PROBLEM DESCRIPTION:
Your answer should be the lines from the start of the records through the line with "Focus the Search", copied word for word.

--

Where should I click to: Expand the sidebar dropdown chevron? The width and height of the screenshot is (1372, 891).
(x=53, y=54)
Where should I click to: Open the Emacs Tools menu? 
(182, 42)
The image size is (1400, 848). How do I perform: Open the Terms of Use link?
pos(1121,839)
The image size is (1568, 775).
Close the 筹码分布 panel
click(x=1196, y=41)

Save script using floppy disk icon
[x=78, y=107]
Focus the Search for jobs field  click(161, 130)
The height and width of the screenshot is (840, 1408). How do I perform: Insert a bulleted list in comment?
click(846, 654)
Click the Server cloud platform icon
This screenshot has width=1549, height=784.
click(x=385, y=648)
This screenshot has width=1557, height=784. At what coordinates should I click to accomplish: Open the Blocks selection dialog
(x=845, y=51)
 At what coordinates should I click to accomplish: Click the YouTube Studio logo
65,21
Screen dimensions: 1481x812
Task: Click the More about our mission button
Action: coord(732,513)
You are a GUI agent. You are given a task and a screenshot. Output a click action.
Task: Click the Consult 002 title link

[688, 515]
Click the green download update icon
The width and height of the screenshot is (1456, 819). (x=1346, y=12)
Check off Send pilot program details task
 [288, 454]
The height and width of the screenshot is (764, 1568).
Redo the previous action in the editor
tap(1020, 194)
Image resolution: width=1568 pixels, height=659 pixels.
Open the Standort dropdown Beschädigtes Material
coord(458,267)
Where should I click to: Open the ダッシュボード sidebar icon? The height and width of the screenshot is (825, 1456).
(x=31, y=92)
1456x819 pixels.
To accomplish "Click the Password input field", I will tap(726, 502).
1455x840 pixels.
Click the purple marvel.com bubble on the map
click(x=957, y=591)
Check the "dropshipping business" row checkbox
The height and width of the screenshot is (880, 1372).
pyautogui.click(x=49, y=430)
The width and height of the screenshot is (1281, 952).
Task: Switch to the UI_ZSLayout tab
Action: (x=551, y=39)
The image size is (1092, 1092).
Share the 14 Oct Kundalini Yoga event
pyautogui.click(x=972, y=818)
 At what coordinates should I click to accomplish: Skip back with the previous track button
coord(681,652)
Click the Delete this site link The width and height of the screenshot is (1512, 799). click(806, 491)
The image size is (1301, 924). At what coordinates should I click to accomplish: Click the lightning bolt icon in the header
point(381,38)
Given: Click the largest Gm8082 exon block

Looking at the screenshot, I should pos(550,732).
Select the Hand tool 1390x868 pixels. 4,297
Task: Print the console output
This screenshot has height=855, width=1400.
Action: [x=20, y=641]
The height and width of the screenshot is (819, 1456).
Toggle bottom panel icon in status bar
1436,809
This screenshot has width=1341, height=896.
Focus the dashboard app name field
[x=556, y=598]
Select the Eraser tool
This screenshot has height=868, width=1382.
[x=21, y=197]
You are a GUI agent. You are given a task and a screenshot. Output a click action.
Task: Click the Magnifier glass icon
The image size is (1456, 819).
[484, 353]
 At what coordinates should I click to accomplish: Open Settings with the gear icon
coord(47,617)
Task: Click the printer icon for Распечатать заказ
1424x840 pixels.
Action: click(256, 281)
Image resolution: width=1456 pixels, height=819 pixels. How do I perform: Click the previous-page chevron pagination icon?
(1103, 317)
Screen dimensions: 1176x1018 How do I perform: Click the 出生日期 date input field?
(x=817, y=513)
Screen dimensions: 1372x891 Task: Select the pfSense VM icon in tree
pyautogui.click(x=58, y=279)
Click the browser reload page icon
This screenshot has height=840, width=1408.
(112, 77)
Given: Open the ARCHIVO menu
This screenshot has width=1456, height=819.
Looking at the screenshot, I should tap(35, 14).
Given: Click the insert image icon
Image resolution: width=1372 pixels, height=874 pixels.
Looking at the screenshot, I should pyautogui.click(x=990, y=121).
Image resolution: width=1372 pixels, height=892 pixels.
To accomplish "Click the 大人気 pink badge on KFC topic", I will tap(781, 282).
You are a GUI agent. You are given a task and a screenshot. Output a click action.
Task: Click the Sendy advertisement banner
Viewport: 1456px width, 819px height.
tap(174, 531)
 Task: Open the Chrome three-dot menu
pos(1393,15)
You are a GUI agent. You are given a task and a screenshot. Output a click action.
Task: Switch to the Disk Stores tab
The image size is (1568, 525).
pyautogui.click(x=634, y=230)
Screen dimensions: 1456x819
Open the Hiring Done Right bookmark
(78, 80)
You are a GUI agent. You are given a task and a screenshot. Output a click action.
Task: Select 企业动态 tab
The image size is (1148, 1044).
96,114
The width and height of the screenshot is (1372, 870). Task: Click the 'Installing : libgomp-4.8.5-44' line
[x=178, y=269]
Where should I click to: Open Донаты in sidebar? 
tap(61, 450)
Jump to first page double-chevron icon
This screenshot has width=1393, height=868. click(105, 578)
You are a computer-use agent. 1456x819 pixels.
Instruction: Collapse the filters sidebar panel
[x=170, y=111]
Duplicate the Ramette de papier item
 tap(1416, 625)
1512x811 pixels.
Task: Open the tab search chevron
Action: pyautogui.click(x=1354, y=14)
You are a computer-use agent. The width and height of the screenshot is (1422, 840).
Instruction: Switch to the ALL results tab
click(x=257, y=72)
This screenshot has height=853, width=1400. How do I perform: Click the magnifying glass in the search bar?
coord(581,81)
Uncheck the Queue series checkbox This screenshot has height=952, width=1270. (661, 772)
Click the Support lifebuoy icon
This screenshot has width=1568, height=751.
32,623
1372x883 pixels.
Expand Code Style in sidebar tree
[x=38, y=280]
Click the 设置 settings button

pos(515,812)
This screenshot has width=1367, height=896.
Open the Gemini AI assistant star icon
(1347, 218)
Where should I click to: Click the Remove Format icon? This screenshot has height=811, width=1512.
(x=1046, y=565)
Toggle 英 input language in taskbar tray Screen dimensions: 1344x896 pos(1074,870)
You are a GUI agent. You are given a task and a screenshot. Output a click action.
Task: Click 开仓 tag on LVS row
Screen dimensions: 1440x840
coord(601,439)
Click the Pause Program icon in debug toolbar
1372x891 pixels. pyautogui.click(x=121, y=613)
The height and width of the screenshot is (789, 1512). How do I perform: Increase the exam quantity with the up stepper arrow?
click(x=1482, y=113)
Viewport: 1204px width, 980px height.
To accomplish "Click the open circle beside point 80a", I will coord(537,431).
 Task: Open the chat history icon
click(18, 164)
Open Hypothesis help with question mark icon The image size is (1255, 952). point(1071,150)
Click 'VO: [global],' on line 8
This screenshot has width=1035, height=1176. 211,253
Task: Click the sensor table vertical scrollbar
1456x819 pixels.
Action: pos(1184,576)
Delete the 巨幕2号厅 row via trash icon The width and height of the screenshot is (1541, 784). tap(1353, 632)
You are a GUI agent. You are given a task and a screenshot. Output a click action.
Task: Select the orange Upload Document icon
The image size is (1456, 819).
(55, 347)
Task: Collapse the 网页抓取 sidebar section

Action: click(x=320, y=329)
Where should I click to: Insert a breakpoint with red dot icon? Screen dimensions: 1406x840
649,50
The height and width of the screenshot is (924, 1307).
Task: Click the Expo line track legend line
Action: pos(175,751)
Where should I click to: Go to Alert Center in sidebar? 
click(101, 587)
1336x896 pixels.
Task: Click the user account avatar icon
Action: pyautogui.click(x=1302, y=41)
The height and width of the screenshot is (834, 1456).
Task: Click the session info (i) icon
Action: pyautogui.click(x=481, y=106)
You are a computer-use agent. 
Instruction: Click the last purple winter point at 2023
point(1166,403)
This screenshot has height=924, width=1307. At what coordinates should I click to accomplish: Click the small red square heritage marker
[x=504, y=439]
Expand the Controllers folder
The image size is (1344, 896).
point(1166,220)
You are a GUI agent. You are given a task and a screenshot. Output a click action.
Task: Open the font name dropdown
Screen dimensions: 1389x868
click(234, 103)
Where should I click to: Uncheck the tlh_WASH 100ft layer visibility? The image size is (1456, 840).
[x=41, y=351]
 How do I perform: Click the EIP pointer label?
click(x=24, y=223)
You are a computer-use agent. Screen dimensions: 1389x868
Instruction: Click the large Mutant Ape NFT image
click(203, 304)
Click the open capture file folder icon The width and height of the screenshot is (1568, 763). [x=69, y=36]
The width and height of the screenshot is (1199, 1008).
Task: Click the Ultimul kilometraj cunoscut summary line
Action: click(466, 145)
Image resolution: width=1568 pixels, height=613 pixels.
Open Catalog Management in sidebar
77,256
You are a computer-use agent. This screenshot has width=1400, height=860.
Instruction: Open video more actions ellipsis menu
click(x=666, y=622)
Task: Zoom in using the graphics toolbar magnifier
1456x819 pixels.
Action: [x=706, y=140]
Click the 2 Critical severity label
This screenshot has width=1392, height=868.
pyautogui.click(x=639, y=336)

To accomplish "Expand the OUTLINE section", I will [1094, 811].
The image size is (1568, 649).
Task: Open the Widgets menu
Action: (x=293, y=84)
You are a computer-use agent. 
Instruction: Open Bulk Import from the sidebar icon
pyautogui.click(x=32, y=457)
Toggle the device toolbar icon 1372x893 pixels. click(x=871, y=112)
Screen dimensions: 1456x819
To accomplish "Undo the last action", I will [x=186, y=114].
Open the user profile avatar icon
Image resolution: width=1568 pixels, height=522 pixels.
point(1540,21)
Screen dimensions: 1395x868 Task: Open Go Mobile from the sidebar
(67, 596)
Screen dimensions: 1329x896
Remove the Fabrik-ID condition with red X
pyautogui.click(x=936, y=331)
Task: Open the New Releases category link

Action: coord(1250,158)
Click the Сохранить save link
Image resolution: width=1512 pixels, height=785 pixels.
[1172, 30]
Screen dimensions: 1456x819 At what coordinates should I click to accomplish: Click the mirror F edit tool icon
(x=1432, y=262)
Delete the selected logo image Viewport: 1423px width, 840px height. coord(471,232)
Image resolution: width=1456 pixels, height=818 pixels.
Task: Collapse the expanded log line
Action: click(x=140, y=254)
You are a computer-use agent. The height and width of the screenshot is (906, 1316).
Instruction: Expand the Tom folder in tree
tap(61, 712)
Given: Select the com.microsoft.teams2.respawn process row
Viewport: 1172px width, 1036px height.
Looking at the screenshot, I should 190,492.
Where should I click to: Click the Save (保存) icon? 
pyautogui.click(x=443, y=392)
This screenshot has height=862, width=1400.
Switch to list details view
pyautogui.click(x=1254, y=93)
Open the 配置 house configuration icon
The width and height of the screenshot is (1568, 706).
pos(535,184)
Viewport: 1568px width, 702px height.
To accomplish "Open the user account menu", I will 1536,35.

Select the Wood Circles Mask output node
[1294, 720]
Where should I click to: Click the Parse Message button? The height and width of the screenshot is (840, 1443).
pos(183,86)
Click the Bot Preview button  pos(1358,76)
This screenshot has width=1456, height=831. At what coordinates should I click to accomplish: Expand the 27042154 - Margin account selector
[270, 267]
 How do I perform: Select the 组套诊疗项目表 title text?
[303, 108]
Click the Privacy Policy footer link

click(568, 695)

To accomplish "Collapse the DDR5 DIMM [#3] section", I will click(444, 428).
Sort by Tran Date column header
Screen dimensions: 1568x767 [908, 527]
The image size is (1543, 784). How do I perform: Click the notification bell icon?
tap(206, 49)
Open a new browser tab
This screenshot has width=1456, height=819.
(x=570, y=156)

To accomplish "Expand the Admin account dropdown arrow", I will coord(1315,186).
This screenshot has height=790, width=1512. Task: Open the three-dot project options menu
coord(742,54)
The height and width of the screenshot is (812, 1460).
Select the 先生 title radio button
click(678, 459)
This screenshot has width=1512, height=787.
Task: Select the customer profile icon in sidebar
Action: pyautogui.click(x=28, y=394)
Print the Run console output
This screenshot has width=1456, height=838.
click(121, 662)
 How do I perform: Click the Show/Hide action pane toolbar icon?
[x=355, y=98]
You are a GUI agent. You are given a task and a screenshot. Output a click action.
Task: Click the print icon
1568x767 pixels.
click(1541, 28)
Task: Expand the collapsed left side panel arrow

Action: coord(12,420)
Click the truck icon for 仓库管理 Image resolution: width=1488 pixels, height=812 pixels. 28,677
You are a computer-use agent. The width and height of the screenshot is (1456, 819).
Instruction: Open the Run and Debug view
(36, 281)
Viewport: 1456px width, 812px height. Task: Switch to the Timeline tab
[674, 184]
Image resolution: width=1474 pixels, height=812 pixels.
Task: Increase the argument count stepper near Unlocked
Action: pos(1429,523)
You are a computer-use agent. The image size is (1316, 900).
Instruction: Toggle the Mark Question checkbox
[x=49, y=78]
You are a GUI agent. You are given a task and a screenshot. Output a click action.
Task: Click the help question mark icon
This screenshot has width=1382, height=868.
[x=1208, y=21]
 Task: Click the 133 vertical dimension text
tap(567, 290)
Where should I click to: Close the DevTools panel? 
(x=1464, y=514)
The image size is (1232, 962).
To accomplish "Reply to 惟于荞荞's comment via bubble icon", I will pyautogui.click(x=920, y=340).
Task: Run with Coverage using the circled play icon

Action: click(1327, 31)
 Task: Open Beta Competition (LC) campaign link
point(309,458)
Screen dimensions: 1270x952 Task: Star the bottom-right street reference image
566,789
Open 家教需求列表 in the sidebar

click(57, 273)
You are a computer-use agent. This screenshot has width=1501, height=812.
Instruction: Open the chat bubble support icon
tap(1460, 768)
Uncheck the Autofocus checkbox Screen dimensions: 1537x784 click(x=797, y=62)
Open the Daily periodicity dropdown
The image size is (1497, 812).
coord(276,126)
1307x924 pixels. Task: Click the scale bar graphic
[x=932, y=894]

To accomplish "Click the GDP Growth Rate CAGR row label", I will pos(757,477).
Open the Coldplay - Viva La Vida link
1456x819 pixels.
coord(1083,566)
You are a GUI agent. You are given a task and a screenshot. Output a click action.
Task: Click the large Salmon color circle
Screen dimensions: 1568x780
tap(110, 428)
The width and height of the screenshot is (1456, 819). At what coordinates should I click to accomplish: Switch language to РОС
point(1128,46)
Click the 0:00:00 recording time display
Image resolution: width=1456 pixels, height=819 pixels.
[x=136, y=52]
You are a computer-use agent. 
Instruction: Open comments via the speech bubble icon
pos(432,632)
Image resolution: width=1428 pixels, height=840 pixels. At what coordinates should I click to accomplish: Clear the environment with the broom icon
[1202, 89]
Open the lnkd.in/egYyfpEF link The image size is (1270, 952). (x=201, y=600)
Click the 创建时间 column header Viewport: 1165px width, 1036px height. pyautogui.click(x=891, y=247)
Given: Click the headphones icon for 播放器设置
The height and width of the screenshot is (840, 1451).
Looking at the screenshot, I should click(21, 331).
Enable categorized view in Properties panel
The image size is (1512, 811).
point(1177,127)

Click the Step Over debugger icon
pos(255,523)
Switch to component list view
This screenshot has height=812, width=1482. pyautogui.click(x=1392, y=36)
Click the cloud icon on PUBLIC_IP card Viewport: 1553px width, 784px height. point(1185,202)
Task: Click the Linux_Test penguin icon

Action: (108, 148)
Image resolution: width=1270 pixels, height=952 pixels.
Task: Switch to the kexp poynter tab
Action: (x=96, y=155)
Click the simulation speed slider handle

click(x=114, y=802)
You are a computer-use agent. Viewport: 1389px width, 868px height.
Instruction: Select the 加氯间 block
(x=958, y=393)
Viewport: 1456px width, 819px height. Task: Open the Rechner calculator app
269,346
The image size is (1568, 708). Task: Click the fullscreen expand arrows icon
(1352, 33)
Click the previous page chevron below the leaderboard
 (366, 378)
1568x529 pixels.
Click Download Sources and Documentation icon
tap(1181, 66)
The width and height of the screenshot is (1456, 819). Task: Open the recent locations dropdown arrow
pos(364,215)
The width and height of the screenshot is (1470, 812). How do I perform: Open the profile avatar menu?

--

YOUR SOLUTION:
Where should I click to: Expand the sidebar dropdown chevron? The width and height of the screenshot is (1372, 891).
(x=53, y=54)
Where should I click to: Open the Emacs Tools menu? 
(182, 42)
The image size is (1400, 848). How do I perform: Open the Terms of Use link?
pos(1121,839)
The image size is (1568, 775).
Close the 筹码分布 panel
click(x=1196, y=41)

Save script using floppy disk icon
[x=78, y=107]
Focus the Search for jobs field  click(161, 130)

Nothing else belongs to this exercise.